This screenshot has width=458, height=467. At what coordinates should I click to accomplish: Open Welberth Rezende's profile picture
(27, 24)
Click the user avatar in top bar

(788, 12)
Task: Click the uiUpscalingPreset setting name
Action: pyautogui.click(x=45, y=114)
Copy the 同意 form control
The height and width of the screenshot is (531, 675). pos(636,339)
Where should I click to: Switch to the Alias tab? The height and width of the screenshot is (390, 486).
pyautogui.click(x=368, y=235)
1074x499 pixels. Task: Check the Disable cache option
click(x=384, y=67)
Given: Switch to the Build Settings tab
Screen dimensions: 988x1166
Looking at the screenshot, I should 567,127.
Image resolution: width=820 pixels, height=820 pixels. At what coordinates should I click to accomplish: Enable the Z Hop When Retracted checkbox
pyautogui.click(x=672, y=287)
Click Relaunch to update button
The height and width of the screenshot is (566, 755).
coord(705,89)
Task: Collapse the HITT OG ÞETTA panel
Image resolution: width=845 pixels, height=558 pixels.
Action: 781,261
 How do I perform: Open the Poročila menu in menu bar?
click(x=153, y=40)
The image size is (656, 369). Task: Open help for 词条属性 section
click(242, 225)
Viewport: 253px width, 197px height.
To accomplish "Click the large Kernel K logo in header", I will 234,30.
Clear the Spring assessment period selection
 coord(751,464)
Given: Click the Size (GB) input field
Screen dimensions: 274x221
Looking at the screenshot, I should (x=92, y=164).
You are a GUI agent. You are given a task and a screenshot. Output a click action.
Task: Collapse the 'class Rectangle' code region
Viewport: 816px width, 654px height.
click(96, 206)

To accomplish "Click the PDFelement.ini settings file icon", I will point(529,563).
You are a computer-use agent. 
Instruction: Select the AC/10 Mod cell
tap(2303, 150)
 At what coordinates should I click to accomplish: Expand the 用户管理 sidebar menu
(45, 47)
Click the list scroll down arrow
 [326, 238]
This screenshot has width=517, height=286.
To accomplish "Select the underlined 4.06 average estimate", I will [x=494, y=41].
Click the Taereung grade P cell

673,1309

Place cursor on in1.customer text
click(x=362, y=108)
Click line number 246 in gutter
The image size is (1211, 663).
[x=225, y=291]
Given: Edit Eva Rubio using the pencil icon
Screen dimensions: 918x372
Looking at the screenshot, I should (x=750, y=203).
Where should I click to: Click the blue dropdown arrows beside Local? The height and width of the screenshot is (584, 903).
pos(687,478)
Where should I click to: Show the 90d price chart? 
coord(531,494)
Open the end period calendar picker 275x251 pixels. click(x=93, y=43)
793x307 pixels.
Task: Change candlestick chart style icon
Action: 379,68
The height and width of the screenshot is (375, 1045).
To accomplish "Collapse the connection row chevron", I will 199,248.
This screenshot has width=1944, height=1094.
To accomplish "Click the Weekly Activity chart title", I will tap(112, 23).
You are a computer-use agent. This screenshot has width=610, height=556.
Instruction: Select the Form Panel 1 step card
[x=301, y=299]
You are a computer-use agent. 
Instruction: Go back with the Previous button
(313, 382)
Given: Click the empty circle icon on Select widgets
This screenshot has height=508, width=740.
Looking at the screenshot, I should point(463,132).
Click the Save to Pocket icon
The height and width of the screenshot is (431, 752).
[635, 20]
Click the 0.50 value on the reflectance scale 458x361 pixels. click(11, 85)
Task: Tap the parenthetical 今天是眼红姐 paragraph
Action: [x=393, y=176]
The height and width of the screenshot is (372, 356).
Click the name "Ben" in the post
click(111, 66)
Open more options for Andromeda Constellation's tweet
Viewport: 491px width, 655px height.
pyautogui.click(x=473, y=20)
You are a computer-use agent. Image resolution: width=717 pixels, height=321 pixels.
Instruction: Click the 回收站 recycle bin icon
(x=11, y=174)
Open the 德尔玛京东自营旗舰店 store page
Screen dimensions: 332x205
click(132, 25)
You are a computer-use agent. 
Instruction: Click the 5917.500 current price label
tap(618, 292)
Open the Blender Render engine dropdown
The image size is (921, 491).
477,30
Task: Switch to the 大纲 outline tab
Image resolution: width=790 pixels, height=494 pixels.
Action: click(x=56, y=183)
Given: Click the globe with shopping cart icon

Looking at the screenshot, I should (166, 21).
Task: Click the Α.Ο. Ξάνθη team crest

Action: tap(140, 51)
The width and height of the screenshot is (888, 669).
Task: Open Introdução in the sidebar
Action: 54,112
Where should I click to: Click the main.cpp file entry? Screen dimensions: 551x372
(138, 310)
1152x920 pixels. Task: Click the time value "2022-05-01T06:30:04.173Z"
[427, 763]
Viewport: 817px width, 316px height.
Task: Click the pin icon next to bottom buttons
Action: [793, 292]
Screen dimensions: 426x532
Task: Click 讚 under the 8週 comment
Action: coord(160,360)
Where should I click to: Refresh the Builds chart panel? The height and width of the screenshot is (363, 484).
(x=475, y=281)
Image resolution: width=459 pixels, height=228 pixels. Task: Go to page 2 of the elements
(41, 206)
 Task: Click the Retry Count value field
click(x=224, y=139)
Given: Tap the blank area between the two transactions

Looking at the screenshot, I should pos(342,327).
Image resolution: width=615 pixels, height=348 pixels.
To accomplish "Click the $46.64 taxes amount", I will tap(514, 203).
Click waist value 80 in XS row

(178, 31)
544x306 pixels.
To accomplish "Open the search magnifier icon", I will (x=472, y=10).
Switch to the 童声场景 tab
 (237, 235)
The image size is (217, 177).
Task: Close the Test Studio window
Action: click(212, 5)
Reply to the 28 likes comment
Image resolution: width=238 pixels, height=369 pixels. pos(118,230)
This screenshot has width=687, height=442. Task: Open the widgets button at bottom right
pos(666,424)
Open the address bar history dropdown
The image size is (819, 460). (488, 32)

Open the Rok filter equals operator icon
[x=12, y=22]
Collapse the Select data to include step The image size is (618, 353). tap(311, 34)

_Task requirements_
Make a faithful copy of every record above.

_Task solution_
This screenshot has width=458, height=467. At what coordinates should I click to accomplish: Open Welberth Rezende's profile picture
(27, 24)
Click the user avatar in top bar

(788, 12)
Task: Click the uiUpscalingPreset setting name
Action: pyautogui.click(x=45, y=114)
Copy the 同意 form control
The height and width of the screenshot is (531, 675). pos(636,339)
Where should I click to: Switch to the Alias tab? The height and width of the screenshot is (390, 486).
pyautogui.click(x=368, y=235)
1074x499 pixels. Task: Check the Disable cache option
click(x=384, y=67)
Given: Switch to the Build Settings tab
Screen dimensions: 988x1166
Looking at the screenshot, I should 567,127.
Image resolution: width=820 pixels, height=820 pixels. At what coordinates should I click to accomplish: Enable the Z Hop When Retracted checkbox
pyautogui.click(x=672, y=287)
Click Relaunch to update button
The height and width of the screenshot is (566, 755).
coord(705,89)
Task: Collapse the HITT OG ÞETTA panel
Image resolution: width=845 pixels, height=558 pixels.
Action: 781,261
 How do I perform: Open the Poročila menu in menu bar?
click(x=153, y=40)
The image size is (656, 369). Task: Open help for 词条属性 section
click(242, 225)
Viewport: 253px width, 197px height.
To accomplish "Click the large Kernel K logo in header", I will 234,30.
Clear the Spring assessment period selection
 coord(751,464)
Given: Click the Size (GB) input field
Screen dimensions: 274x221
Looking at the screenshot, I should (x=92, y=164).
You are a GUI agent. You are given a task and a screenshot. Output a click action.
Task: Collapse the 'class Rectangle' code region
Viewport: 816px width, 654px height.
click(96, 206)

To accomplish "Click the PDFelement.ini settings file icon", I will point(529,563).
You are a computer-use agent. 
Instruction: Select the AC/10 Mod cell
tap(2303, 150)
 At what coordinates should I click to accomplish: Expand the 用户管理 sidebar menu
(45, 47)
Click the list scroll down arrow
 [326, 238]
This screenshot has width=517, height=286.
To accomplish "Select the underlined 4.06 average estimate", I will [x=494, y=41].
Click the Taereung grade P cell

673,1309

Place cursor on in1.customer text
click(x=362, y=108)
Click line number 246 in gutter
The image size is (1211, 663).
[x=225, y=291]
Given: Edit Eva Rubio using the pencil icon
Screen dimensions: 918x372
Looking at the screenshot, I should (x=750, y=203).
Where should I click to: Click the blue dropdown arrows beside Local? The height and width of the screenshot is (584, 903).
pos(687,478)
Where should I click to: Show the 90d price chart? 
coord(531,494)
Open the end period calendar picker 275x251 pixels. click(x=93, y=43)
793x307 pixels.
Task: Change candlestick chart style icon
Action: 379,68
The height and width of the screenshot is (375, 1045).
To accomplish "Collapse the connection row chevron", I will 199,248.
This screenshot has width=1944, height=1094.
To accomplish "Click the Weekly Activity chart title", I will tap(112, 23).
You are a computer-use agent. This screenshot has width=610, height=556.
Instruction: Select the Form Panel 1 step card
[x=301, y=299]
You are a computer-use agent. 
Instruction: Go back with the Previous button
(313, 382)
Given: Click the empty circle icon on Select widgets
This screenshot has height=508, width=740.
Looking at the screenshot, I should point(463,132).
Click the Save to Pocket icon
The height and width of the screenshot is (431, 752).
[635, 20]
Click the 0.50 value on the reflectance scale 458x361 pixels. click(11, 85)
Task: Tap the parenthetical 今天是眼红姐 paragraph
Action: [x=393, y=176]
The height and width of the screenshot is (372, 356).
Click the name "Ben" in the post
click(111, 66)
Open more options for Andromeda Constellation's tweet
Viewport: 491px width, 655px height.
pyautogui.click(x=473, y=20)
You are a computer-use agent. Image resolution: width=717 pixels, height=321 pixels.
Instruction: Click the 回收站 recycle bin icon
(x=11, y=174)
Open the 德尔玛京东自营旗舰店 store page
Screen dimensions: 332x205
click(132, 25)
You are a computer-use agent. 
Instruction: Click the 5917.500 current price label
tap(618, 292)
Open the Blender Render engine dropdown
The image size is (921, 491).
477,30
Task: Switch to the 大纲 outline tab
Image resolution: width=790 pixels, height=494 pixels.
Action: click(x=56, y=183)
Given: Click the globe with shopping cart icon

Looking at the screenshot, I should (166, 21).
Task: Click the Α.Ο. Ξάνθη team crest

Action: tap(140, 51)
The width and height of the screenshot is (888, 669).
Task: Open Introdução in the sidebar
Action: 54,112
Where should I click to: Click the main.cpp file entry? Screen dimensions: 551x372
(138, 310)
1152x920 pixels. Task: Click the time value "2022-05-01T06:30:04.173Z"
[427, 763]
Viewport: 817px width, 316px height.
Task: Click the pin icon next to bottom buttons
Action: [793, 292]
Screen dimensions: 426x532
Task: Click 讚 under the 8週 comment
Action: coord(160,360)
Where should I click to: Refresh the Builds chart panel? The height and width of the screenshot is (363, 484).
(x=475, y=281)
Image resolution: width=459 pixels, height=228 pixels. Task: Go to page 2 of the elements
(41, 206)
 Task: Click the Retry Count value field
click(x=224, y=139)
Given: Tap the blank area between the two transactions

Looking at the screenshot, I should pos(342,327).
Image resolution: width=615 pixels, height=348 pixels.
To accomplish "Click the $46.64 taxes amount", I will tap(514, 203).
Click waist value 80 in XS row

(178, 31)
544x306 pixels.
To accomplish "Open the search magnifier icon", I will (x=472, y=10).
Switch to the 童声场景 tab
 (237, 235)
The image size is (217, 177).
Task: Close the Test Studio window
Action: click(212, 5)
Reply to the 28 likes comment
Image resolution: width=238 pixels, height=369 pixels. pos(118,230)
This screenshot has width=687, height=442. Task: Open the widgets button at bottom right
pos(666,424)
Open the address bar history dropdown
The image size is (819, 460). (488, 32)

Open the Rok filter equals operator icon
[x=12, y=22]
Collapse the Select data to include step The image size is (618, 353). tap(311, 34)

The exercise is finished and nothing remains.